Now we want to subtract 5 tens from 3 tens, but, as you observed, we can't. So we do almost the same as before, but this time we "borrow" one of the hundreds from the 3 hundreds in the hundreds' column, and turn it into 10 tens, adding it to the 3 tens that are already in the tens' column:
$$ \require{cancel} \begin{array}{rrrr} \quad &\color{darkred}{\cancelto23}&\cancelto{\color{darkred}{1}3}4&{}^12\\ -& &5&8\\\hline &&&4 \end{array} $$
Again, this is like making change: we had 3 dollars and 3 dimes, and we changed one dollar into ten dimes, leaving 2 dollars and 13 dimes. That is allowed in arithmetic for the same reason it is allowed in money dealings: it doesn't change the actual amount!
Anyway subtracting 5 tens from 13 tens we have 8 tens:
$$ \require{cancel} \begin{array}{rrrr} \quad &\cancelto23&\cancelto{13}4&{}^12\\ -& &5&8\\\hline &&\color{darkred}{8}&4 \end{array} $$
and then 2 hundreds minus no hundreds is 2 hundreds:
$$ \require{cancel} \begin{array}{rrrr} \quad &\cancelto23&\cancelto{13}4&{}^12\\ -& &5&8\\\hline &\color{darkred}{2}&8&4 \end{array} $$
And the answer is 284.
I've personally never been good at doing this with the method they teach in the third grade (in fact, I can't even remember it, and I'm a math student in university!). I prefer to do it like this, taking away a little bit at a time.
You need to take away $58$ from $342$.
Well, first let's take away $42$, because that's easy. $342-42$ is just $300$.
Okay, now how much more do we have to take away? We already took away $42$, so how much more to get to $58$? Well, if I add $8$ to $42$ I get $50$, so I need $8$ more again to get to $58$, so I need $8 + 8$ overall. That's $16$. So I need to take away $16$ more.
So how do I take away $16$ from $300$? $16$ is a $10$ and a $6$, so let's do those one a time.
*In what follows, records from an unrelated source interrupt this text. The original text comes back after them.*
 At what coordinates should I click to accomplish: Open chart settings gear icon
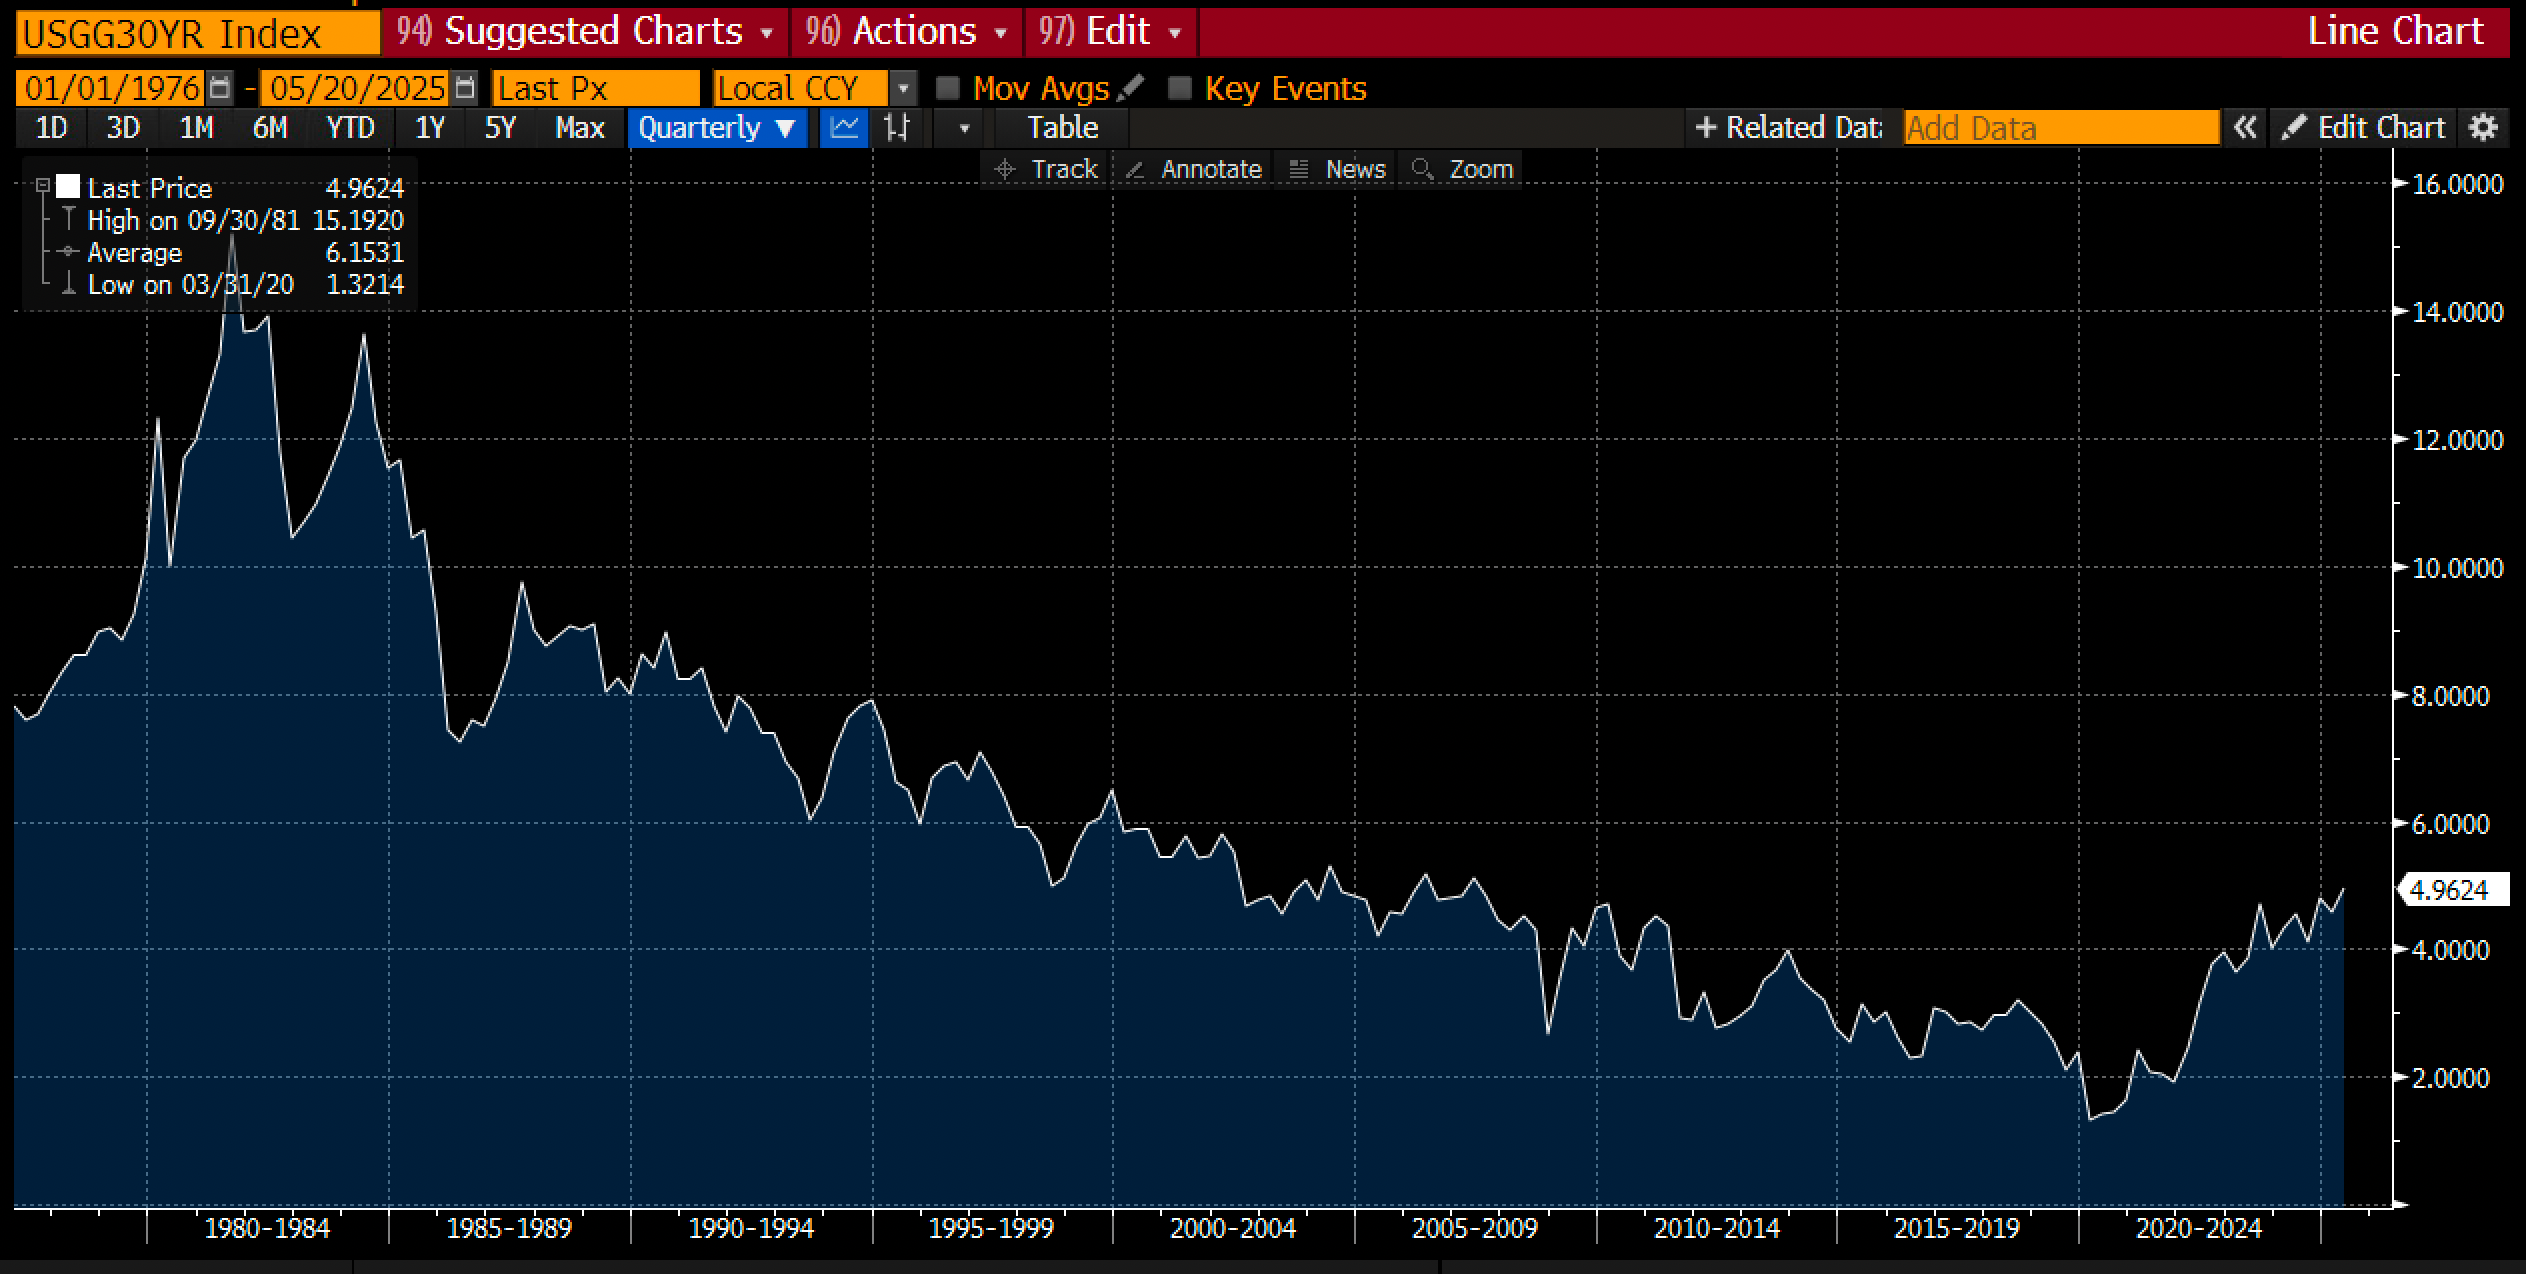(2484, 128)
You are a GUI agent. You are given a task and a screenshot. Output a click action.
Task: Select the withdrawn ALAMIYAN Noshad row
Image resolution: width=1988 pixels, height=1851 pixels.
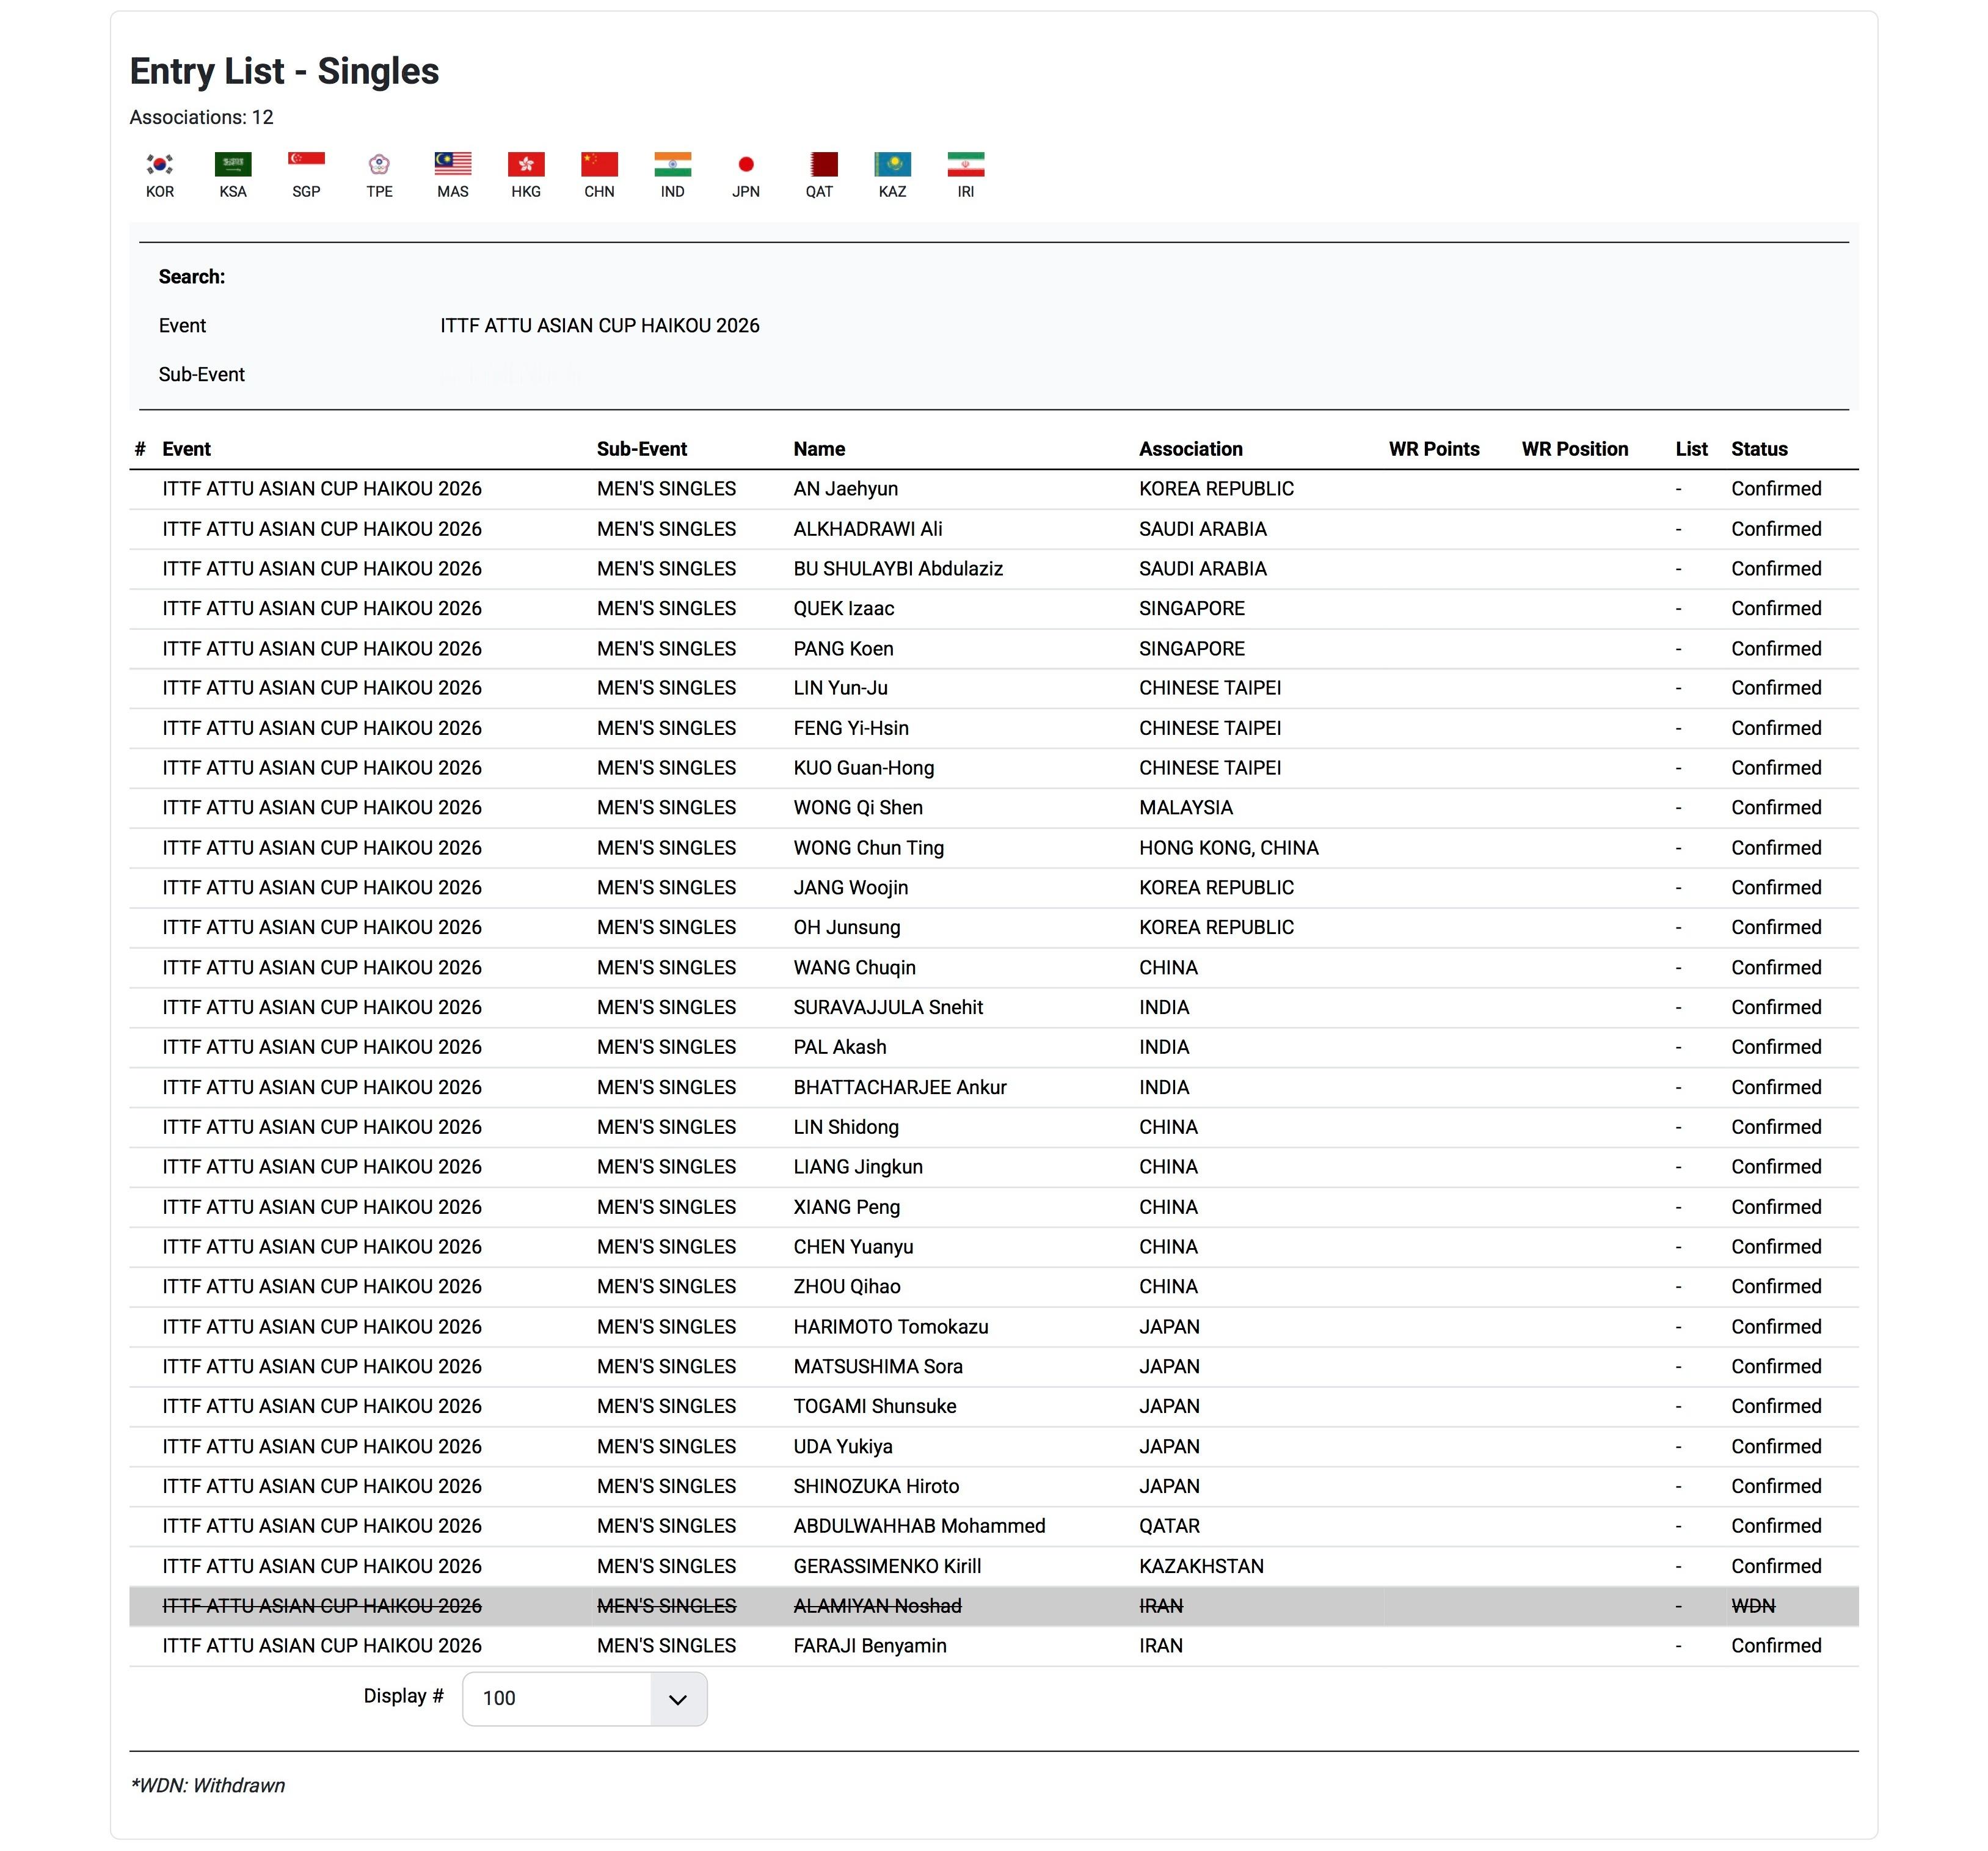(877, 1606)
Taking away $10$ is easy. $300-10$ is $290$. Now taking away that last $6$ isn't so hard, you can do it with your fingers if you like. $290-6$ is $284$.
So the answer is $342-58=284$.
So the trick is basically:
- Take away a little bit whch is easy to take away.
- Figure out how much there is left to take away.
- Repeat until you're done.
Of course, maybe your school wants you to learn it in their specific way, but if you find the method I used easier, maybe that'll at least help.
You lower the hundreds spot by one, and increase the tens spot by 10. Example:
300 + 40 + 2 = 200 + 140 + 2
Now that you do this, you get 13-5 and your answer is an 8 in the tens place, and with a 2 in the hundreds place.
As a whole, it looks like this
342 - 58
300 + 40 + 2 - 50 - 8
200 + 130 + 12 -50 - 8 (1 hundred turns into 10 tens, and 1 ten turns into 10 ones)
200 + 130 -50 + 12 - 8 (just putting them in order)
200 + 80 + 4
284 is the answer
While some answers here have been doing it in different, and maybe more efficient methods, I'd like to explain as it seems like your teacher (probably) wants you to do it :)
When doing $342 - 58$, you start with $2 - 8$. This does not work, so you have to borrow a ten. $12 - 8 = 4$. This is the last digit, your ones. Now, since we borrowed a ten, we have to do $3 - 5$. We have to borrow from the first number, and we get $13 -5 = 8$. This is the second digit; your tens. Now, since we are left with $2$ after we borrowed from the three, we have $284$, or "two hundreds, eight tens and four ones."
Best of luck with catching up, I know how hard it is to come from behind in math :)
If you are having trouble setting it up in a table, MJD's answer will help!